Provided records:
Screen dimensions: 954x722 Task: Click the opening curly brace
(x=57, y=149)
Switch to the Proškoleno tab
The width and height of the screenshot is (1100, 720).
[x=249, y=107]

Problem: Give back every entry, unchanged in any way.

Response:
Screen dimensions: 954x722 Task: Click the opening curly brace
(x=57, y=149)
Switch to the Proškoleno tab
The width and height of the screenshot is (1100, 720).
[x=249, y=107]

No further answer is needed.